Related: Tampa-St. Pete is a top destination as passengers start to get back on airplanes


• Residential real estate sales are a good news/bad news story.

“The bad news is that the volume and total value of home sales has dropped more than 45 percent year over year. The good news is that the prices of the homes that have sold have held their own,” Sobush said. “Sellers are waiting for the storm clouds to pass and they’re not rushing into a fire sale. Steady values mean that property appraisals may hold firm and that’s good news for state and local governments that rely on property taxes.”

Food insecurity has emerged as a key issue during the pandemic, said Jessica Muroff, president and CEO of United Way Suncoast, which collaborates with the Tampa Bay Partnership on the State of the Region report. The nonprofit launched a response and recovery fund that has since raised $1.6 million and has allocated more than $1.4 million in grants to support 70 agencies serving more than 900,000 individuals in the region.
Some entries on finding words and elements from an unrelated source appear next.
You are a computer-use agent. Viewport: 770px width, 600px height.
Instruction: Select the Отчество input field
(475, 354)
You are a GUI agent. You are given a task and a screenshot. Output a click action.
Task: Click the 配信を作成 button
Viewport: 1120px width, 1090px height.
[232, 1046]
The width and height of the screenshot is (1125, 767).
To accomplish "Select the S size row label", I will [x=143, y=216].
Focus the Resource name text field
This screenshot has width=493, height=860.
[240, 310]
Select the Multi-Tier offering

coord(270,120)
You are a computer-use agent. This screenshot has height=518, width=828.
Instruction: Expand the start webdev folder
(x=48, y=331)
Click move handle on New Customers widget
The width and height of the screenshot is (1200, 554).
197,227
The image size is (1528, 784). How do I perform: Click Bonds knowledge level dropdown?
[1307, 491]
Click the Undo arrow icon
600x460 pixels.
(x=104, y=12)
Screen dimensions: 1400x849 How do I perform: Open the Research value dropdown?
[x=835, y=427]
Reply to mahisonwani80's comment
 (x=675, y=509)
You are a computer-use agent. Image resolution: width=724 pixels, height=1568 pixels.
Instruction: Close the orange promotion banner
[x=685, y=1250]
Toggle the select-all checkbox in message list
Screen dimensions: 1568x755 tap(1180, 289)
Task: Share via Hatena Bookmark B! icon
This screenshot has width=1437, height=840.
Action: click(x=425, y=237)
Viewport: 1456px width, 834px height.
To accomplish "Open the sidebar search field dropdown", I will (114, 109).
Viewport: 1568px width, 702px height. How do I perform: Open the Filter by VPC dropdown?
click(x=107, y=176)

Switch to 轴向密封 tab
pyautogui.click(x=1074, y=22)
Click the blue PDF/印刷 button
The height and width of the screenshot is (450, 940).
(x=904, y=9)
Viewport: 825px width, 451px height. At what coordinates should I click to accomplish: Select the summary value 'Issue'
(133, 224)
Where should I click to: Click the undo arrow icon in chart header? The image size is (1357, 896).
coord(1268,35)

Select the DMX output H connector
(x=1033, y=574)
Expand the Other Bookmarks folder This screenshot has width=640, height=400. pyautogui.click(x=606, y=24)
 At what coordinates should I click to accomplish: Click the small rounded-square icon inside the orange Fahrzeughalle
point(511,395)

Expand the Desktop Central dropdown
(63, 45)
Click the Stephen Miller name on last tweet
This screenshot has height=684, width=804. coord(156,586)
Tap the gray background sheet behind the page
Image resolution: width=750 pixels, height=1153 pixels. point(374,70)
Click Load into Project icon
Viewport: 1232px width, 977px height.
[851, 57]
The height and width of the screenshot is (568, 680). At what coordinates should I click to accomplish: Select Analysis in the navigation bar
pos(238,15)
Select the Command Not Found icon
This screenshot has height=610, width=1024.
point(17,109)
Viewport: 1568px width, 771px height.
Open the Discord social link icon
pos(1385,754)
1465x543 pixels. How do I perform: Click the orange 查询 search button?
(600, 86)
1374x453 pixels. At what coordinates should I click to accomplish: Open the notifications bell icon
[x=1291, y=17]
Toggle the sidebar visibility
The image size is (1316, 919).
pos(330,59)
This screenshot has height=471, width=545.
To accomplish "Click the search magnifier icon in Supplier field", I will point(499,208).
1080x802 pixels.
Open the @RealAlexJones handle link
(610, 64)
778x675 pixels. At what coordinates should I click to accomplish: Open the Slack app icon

Another collaborator on the State of the Region report, the Community Foundation of Tampa Bay, designed a nonprofit needs list, a unique COVID philanthropic response that complements other efforts in the area, said Marlene Spalten, president and CEO of the foundation. The list creates an opportunity to nonprofits to quickly and publicly share their most urgent needs, and checks go out immediately, she said. So far, the organization has provided about $2 million in 172 different grants.